→ Instruction A
Please copy the rows word for word, from the start of the rows through the line containing "point(987,189)", both included.
──────── Text section ────────
The Bureau of Economic Analysis (BEA) released its third of three estimates for second quarter gross domestic product (GDP). Real GDP grew at an annual rate of 4.2 percent, which was the same as the second estimate and pre-report expectations. It did document the highest annual rate of growth in nearly four years. The GDP price index increased at an annual rate of 3.0 percent for the second quarter, which was again in line with the second estimate and forecasts.
The Federal Reserve raised the target federal funds rate (the very short-term interest rate which banks charge each other) to a range of 2.00-2.25 percent. They also foresee another rate hike in December, three more in 2019 and one in 2020. The Fed is forecasting that the economy will enjoy at least three more years of growth.
The Fed cited a vibrant labor market, rising economic activity, strong job gains, low unemployment, large increases in household spending and fixed business investment, core inflation near their target rate of 2 percent and stable longer-term inflation expectations.
Since the financial crisis of 2007, the Fed has been accommodating a weak, and possibly unstable, economy with extremely low interest rates. Last week's announcement signaled a slow return to more normal interest rates and an end of accommodating monetary policy. Policies can and will change if economic conditions were to become different.
In the kingdom, we must strike a proper balance in accommodation. We are to accommodate the poor, physically or mentally challenged, the elderly and those weak in knowledge or faith. The Bible tells us to go the extra mile to support them and to do everything out of love and faith. But accommodating or tolerating disruptive behaviors and beliefs can threaten the entire body. Leaven will spread throughout the dough, and heresy or gossip can do the same.
────────
→ Instruction B
Continue the text on the Federal Reserve's rate increase and accommodation from where it ends.
──────── Records to process ────────
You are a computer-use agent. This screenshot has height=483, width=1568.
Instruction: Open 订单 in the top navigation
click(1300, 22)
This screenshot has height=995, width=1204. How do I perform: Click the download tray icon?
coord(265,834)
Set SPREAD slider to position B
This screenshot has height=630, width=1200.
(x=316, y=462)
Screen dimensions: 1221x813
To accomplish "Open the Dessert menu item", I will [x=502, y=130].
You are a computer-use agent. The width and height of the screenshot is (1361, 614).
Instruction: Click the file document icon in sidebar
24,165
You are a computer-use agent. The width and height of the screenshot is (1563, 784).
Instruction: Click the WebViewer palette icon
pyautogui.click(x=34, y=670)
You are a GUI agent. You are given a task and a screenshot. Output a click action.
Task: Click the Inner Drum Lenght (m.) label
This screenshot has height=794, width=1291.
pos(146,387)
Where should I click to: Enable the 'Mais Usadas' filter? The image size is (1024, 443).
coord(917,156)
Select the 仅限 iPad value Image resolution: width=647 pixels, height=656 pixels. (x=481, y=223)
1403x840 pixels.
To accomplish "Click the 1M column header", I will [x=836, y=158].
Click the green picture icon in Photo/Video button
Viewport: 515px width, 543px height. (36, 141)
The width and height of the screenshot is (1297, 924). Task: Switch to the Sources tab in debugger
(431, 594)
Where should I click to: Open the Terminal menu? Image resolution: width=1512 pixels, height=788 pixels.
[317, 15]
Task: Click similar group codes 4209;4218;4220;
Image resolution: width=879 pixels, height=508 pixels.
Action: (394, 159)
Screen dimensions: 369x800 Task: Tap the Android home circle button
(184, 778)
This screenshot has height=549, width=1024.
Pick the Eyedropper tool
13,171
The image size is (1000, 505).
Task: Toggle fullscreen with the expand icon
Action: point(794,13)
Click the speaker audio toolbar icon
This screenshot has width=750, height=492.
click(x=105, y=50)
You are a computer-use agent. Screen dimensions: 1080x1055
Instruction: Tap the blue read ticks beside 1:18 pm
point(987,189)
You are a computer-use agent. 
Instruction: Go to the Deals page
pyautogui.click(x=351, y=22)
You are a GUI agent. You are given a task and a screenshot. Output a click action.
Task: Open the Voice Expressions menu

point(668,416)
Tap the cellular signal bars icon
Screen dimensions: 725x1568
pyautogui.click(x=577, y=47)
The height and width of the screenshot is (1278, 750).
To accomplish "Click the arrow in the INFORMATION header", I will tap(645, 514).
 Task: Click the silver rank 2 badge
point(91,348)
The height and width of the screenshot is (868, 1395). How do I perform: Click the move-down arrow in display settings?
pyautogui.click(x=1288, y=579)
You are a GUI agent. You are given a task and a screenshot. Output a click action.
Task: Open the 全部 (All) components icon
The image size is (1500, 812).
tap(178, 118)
────────
→ Exercise answer A
You are a computer-use agent. This screenshot has height=483, width=1568.
Instruction: Open 订单 in the top navigation
click(1300, 22)
This screenshot has height=995, width=1204. How do I perform: Click the download tray icon?
coord(265,834)
Set SPREAD slider to position B
This screenshot has height=630, width=1200.
(x=316, y=462)
Screen dimensions: 1221x813
To accomplish "Open the Dessert menu item", I will [x=502, y=130].
You are a computer-use agent. The width and height of the screenshot is (1361, 614).
Instruction: Click the file document icon in sidebar
24,165
You are a computer-use agent. The width and height of the screenshot is (1563, 784).
Instruction: Click the WebViewer palette icon
pyautogui.click(x=34, y=670)
You are a GUI agent. You are given a task and a screenshot. Output a click action.
Task: Click the Inner Drum Lenght (m.) label
This screenshot has height=794, width=1291.
pos(146,387)
Where should I click to: Enable the 'Mais Usadas' filter? The image size is (1024, 443).
coord(917,156)
Select the 仅限 iPad value Image resolution: width=647 pixels, height=656 pixels. (x=481, y=223)
1403x840 pixels.
To accomplish "Click the 1M column header", I will [x=836, y=158].
Click the green picture icon in Photo/Video button
Viewport: 515px width, 543px height. (36, 141)
The width and height of the screenshot is (1297, 924). Task: Switch to the Sources tab in debugger
(431, 594)
Where should I click to: Open the Terminal menu? Image resolution: width=1512 pixels, height=788 pixels.
[317, 15]
Task: Click similar group codes 4209;4218;4220;
Image resolution: width=879 pixels, height=508 pixels.
Action: (394, 159)
Screen dimensions: 369x800 Task: Tap the Android home circle button
(184, 778)
This screenshot has height=549, width=1024.
Pick the Eyedropper tool
13,171
The image size is (1000, 505).
Task: Toggle fullscreen with the expand icon
Action: point(794,13)
Click the speaker audio toolbar icon
This screenshot has width=750, height=492.
click(x=105, y=50)
You are a computer-use agent. Screen dimensions: 1080x1055
Instruction: Tap the blue read ticks beside 1:18 pm
point(987,189)

→ Exercise answer B
In an effort to accommodate political correctness, social mores and congregational preferences, today's churches can become too accommodating. Social customs, which the Bible clearly addresses, might be avoided because of political correctness. Needed changes to the order of service or the worship experience may be postponed because of the preferences of important members. Sometimes, the congregation might not be warned of clear biblical heresies that are currently popular in society (for example, there are many ways to heaven, all religions worship the same God, there is no hell, the Bible is not reliable, miracles are not for today and so on).
Paul warned Timothy that the time will come when people will not endure sound doctrine. They will look for teachers who make them feel good and who teach what they desire. They will reject the truth and embrace myths.
For the time will come when people will not endure sound doctrine, but they will gather to themselves teachers in accordance with their own desires, having itching ears, and they will turn their ears away from the truth and turn to myths (2 Tim. 4:3-4).
In other words, 2,000 years ago, Paul was warning his young protege of what was to come. The temptation to accommodate the peoples' desires would be great. Paul gave Timothy inspired instructions for dealing with the challenge. Specifically, he told the young man to preach the word, teach, be prepared, show patience, be sober, endure hardship, work as an evangelist and fulfill his ministry.
"Preach the word, be ready in season and out of season, reprove, rebuke, and exhort, with all patience and teaching" (2 Tim. 4:2).
"But be self-controlled in all things, endure afflictions, do the work of an evangelist, and prove your ministry" (2 Tim. 4:5).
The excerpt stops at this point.